- [What you will do]:
The required result is every line of the records that includes "button".

- [Excerpted data]:
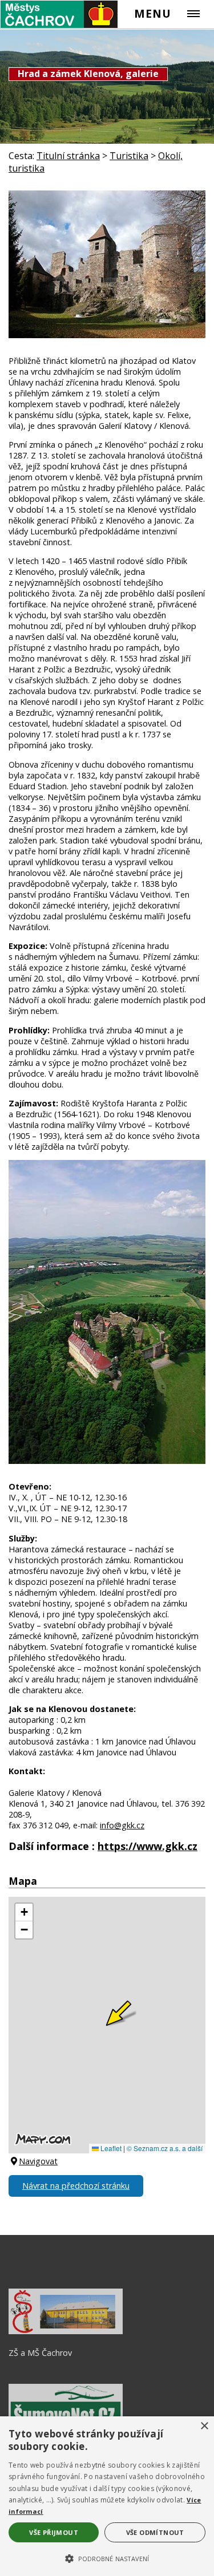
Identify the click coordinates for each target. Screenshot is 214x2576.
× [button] (204, 2426)
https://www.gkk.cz (147, 1846)
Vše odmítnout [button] (155, 2532)
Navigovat (38, 2161)
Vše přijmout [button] (53, 2532)
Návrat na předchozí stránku (76, 2185)
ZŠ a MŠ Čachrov (40, 2352)
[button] (107, 2558)
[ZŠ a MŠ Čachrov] (66, 2331)
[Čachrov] (59, 14)
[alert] (107, 2496)
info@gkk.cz (122, 1825)
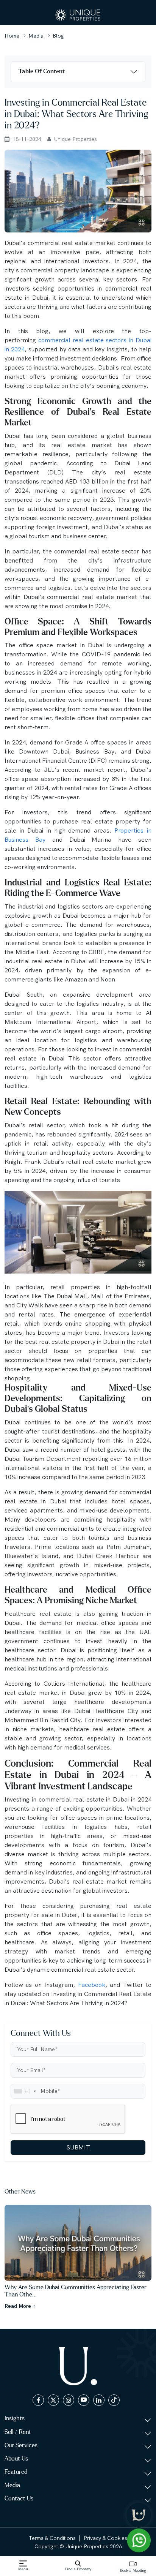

- [Response to the exercise]:
× [button] (204, 2426)
Vše odmítnout [button] (155, 2532)
Vše přijmout [button] (53, 2532)
[button] (107, 2558)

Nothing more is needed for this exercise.